La historia moderna de Nicaragua se parece mucho a la del pueblo de Israel, sobre todo en lo concerniente al destierro. Ahora, en esta época de Navidad y fin de año, las familias recuerdan a sus seres queridos separados por el tiempo y más por la distancia.
La guerra contra Somoza en los setenta y contra la dictadura sandinista de los años ochenta, sumado a una permanente crisis económica que no le permite superación alguna en sus vidas a los ciudadanos, han obligado a un éxodo masivo, lo que también se le conoce como la diáspora.

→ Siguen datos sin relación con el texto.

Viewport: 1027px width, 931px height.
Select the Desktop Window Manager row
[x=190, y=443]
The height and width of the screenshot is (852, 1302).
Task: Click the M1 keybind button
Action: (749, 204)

Al igual que los judíos, los nicaragüenses se han dispersado por varios países buscando mejor vida y más oportunidades que su propio país no les ofrece. La peor tragedia del pueblo ha sido la separación o división de la familia.
Lo único que se puede hacer sobre todo en esta época es mantenernos unidos por el recuerdo y la oración y confían en Dios para que el futuro nos bendiga. Recordemos el Salmo 47 en el versículo 2 que dice: “Dios es nuestro refugio y fortaleza, un socorro oportuno en nuestras angustias”.
Es imprescindible que para aminorar el daño sufrido en el pasado, el pueblo de Nicaragua siga siendo el autor, el protagonista y artesano de su historia y su futuro, como sucedió en momentos en 1979 y en 1990.